What the task requires. The reply should be the records repeated exactly, without any images.

Data records.
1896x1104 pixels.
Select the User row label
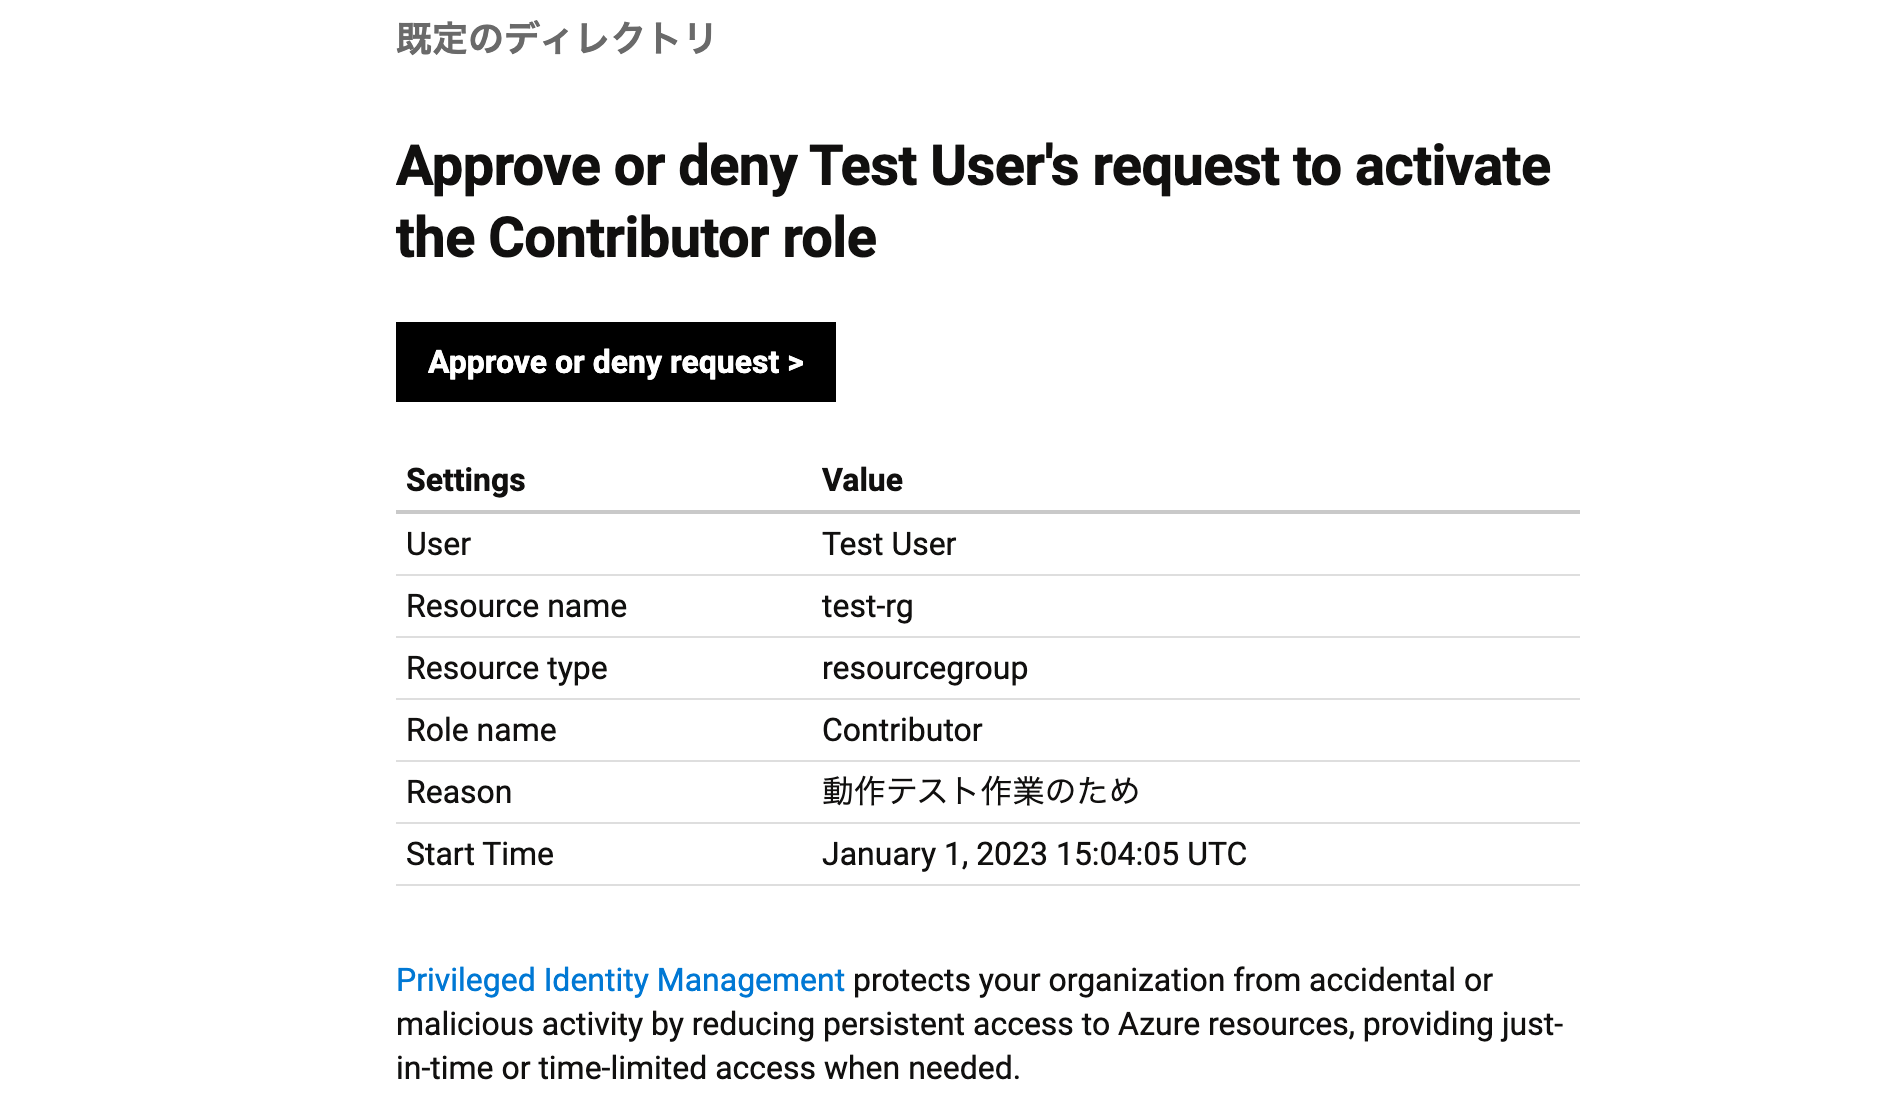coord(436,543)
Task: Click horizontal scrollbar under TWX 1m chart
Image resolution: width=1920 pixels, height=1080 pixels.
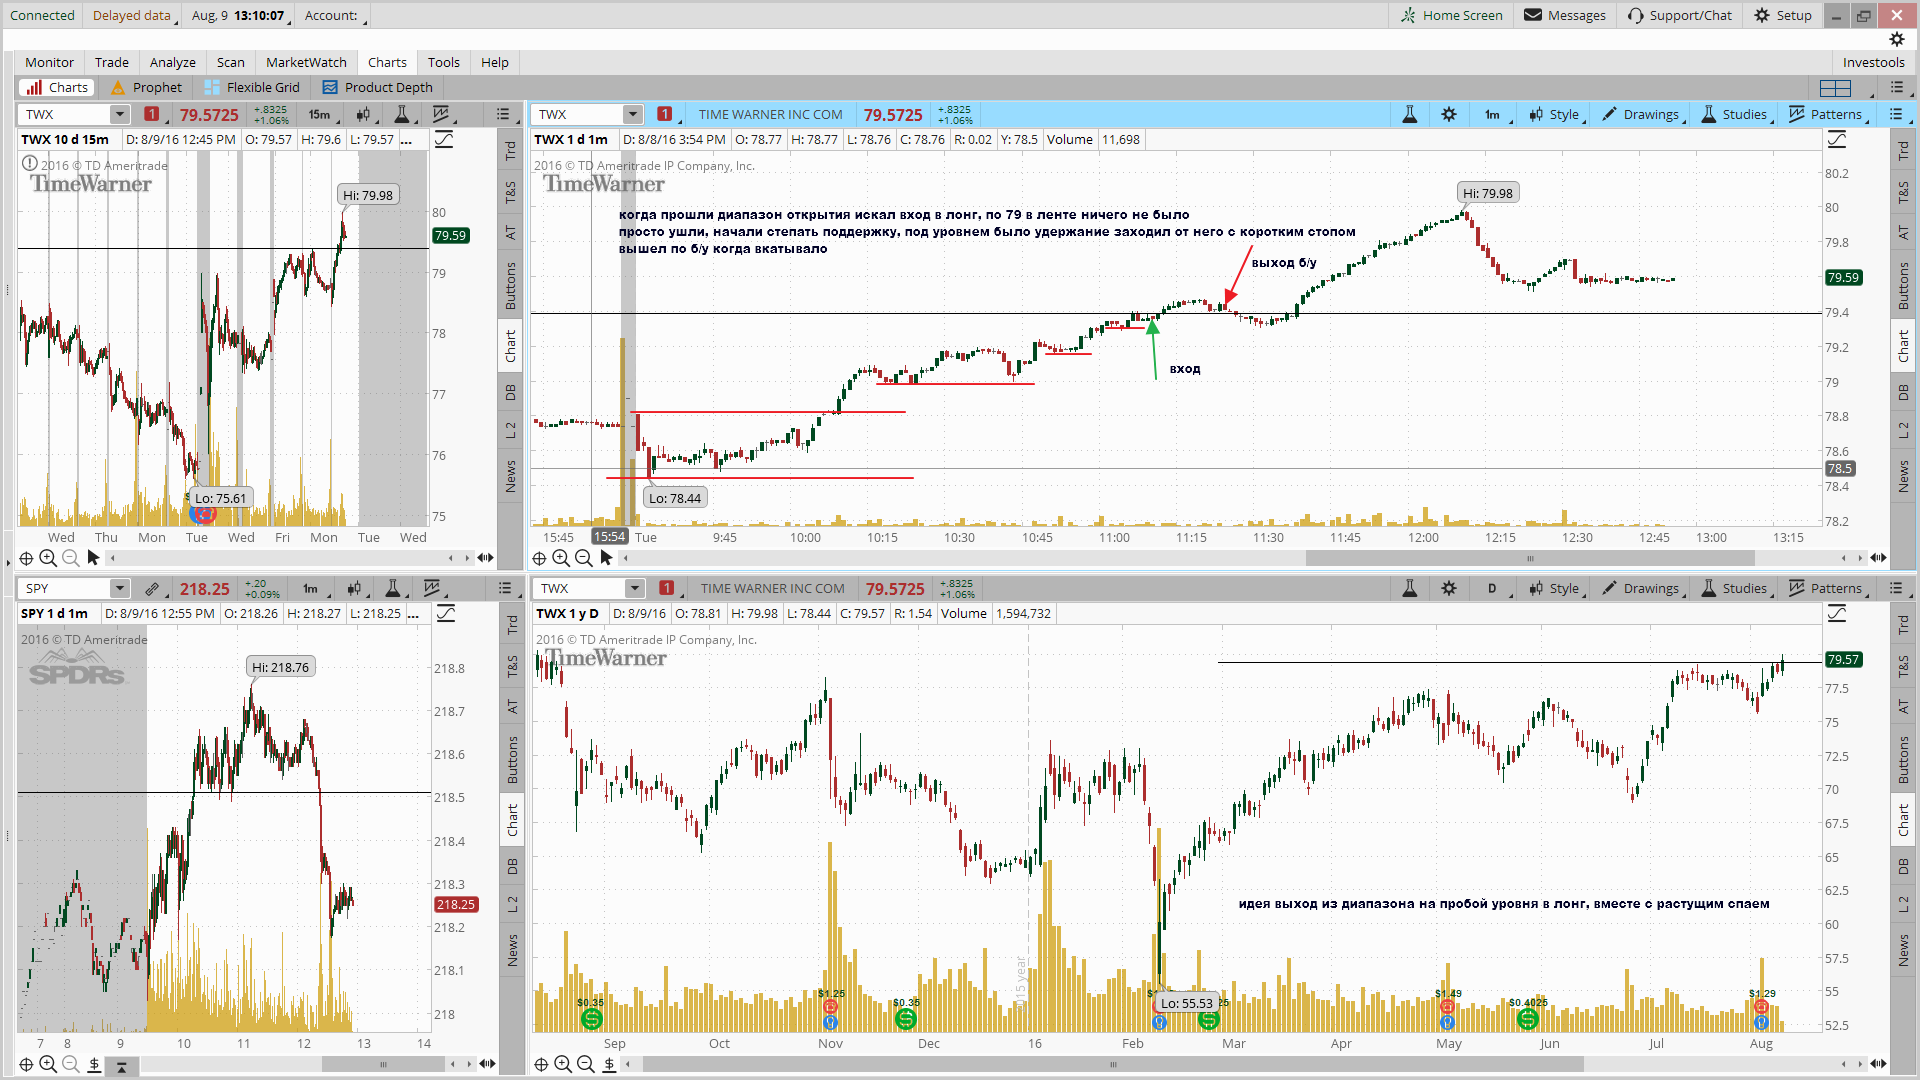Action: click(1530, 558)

Task output.
1896x1104 pixels.
Select the User row label
coord(436,543)
Task: Click horizontal scrollbar under TWX 1m chart
Image resolution: width=1920 pixels, height=1080 pixels.
Action: click(1530, 558)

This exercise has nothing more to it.